『良いこと悪いこと』すでに“博士”は登場している? 「アゲハ蝶」が1番から2番へシフト

 『良いこと悪いこと』(日本テレビ系)は11月22日に放送の第7話から“最終章”へ突入し、オープニングのポルノグラフィティの「アゲハ蝶」も1番から2番へとシフトしている。これはドラマ全体の流れが大きく変わることを示唆しているとも取れるし、なにより現時点で犯人の最有力候補のひとりである7人目=“博士”へと急接近するとなれば、物語がクライマックスに差し掛かっていることは明白だろう。

 しかしながら、全10話で組まれているこのドラマ。今回を入れてあと4回(次週は放送が休止のようだ)となれば、まだ一捻りあっても何ら不思議なことではない。ましてやミステリーの鉄則として、いくら伏線になるようなものが多数ちりばめられていたとしても、“まだ登場していない人物”が犯人というオチではさすがに格好がつかないのだが。

 “博士”と会う約束をし、ナイフを持って家を空けた羽立(森優作)。一方、羽立と連絡が取れなくなった高木(間宮祥太朗)と小山(森本慎太郎)は、園子(新木優子)と共に大谷(赤間麻里子)の葬儀へ向かう。そこで同級生のゆき(剛力彩芽)と豊川(稲葉友)から協力を持ちかけられるが、巻き込みたくないという思いから突き放す高木。後日、羽立の家に忍び込んだ小山は羽立が小学校時代に使っていたガラケーを発見。そこでようやく、自分たちが“6人組”ではなく“7人組”であったことを思い出すのである。
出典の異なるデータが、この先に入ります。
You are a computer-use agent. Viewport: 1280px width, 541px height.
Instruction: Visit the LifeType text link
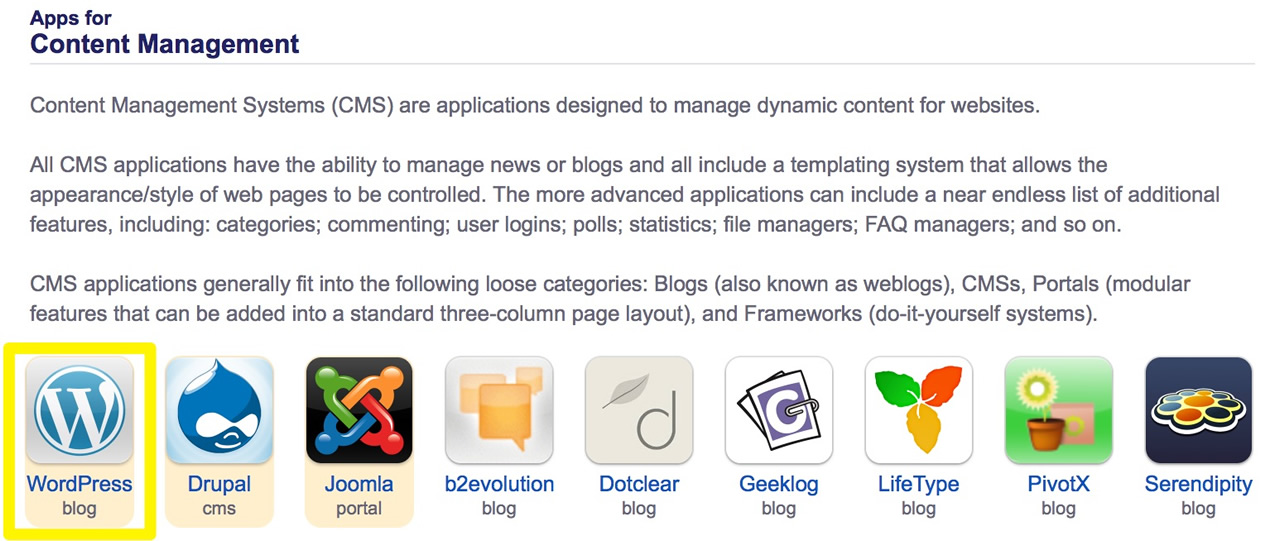919,485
 森という名の、みんなの記憶のなかから完全に欠落した同級生の存在。6年生の途中で引っ越してしまったとはいえ、当時つるんでいた仲間のことをそんなに綺麗さっぱり忘れるものかということは気になるが、一旦それは置いておくとしよう。森という同級生がいたことを思い出した高木たち3人とゆきと豊川は、掲示板サイトに残った羽立と森のやりとりをもとに、6年生の時に校外学習で行った場所へと向かい、森と思しき人物を追いかけるもあえなく逃してしまう。

 ここで反復される、豊川→ゆき→小山→高木という6年生の時の最後の運動会のリレーの順番。当時、勝負に敗れた後に高木が口にした「次は絶対勝つ」という無茶な願望が、「次は絶対(森を)つかまえる」という実現可能性の高いものへと変わり、ゆきと豊川が高木たちの“仲間”となったことが証明される。とはいえその直後、羽立が襲われて仲間が一人減ってしまうことになるのだが。
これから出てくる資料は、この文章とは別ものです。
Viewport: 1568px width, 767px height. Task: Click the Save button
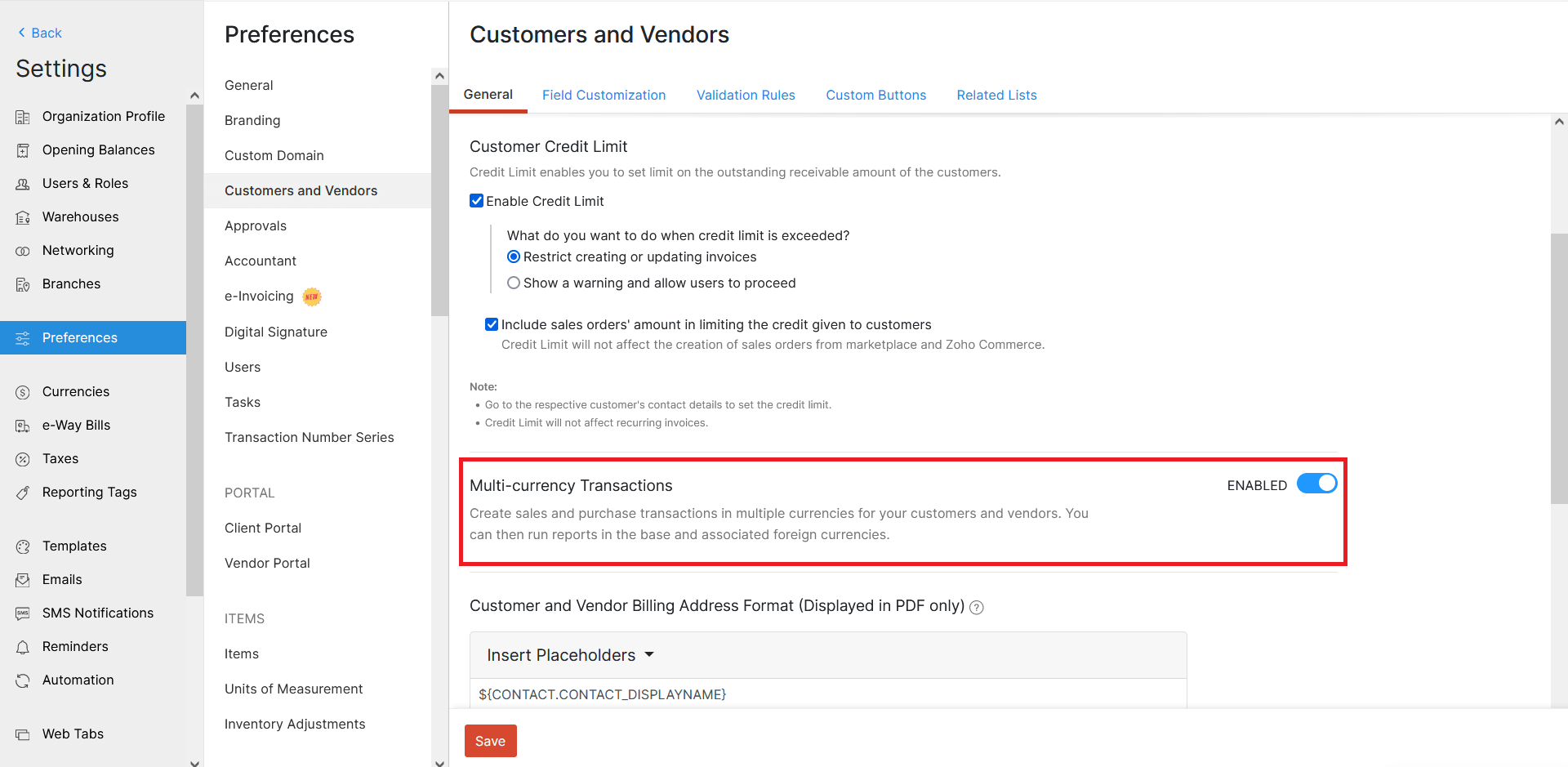491,741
 その羽立は、「僕のせいだから」とつぶやき、自分で森を止めようと意気込んでいた。結局、その言葉の真意は分からずじまいになってしまうわけだ。高木たち4人が森を追いかけている頃、羽立が森を止めようと走り出すのを追いかける園子。そのシーンで廊下の奥にぼんやりと人影があるのだが、これは高木たちでも森でもない、別の誰か――すなわち追いかけるべき相手が2人、あの建物のなかにいたということだろう。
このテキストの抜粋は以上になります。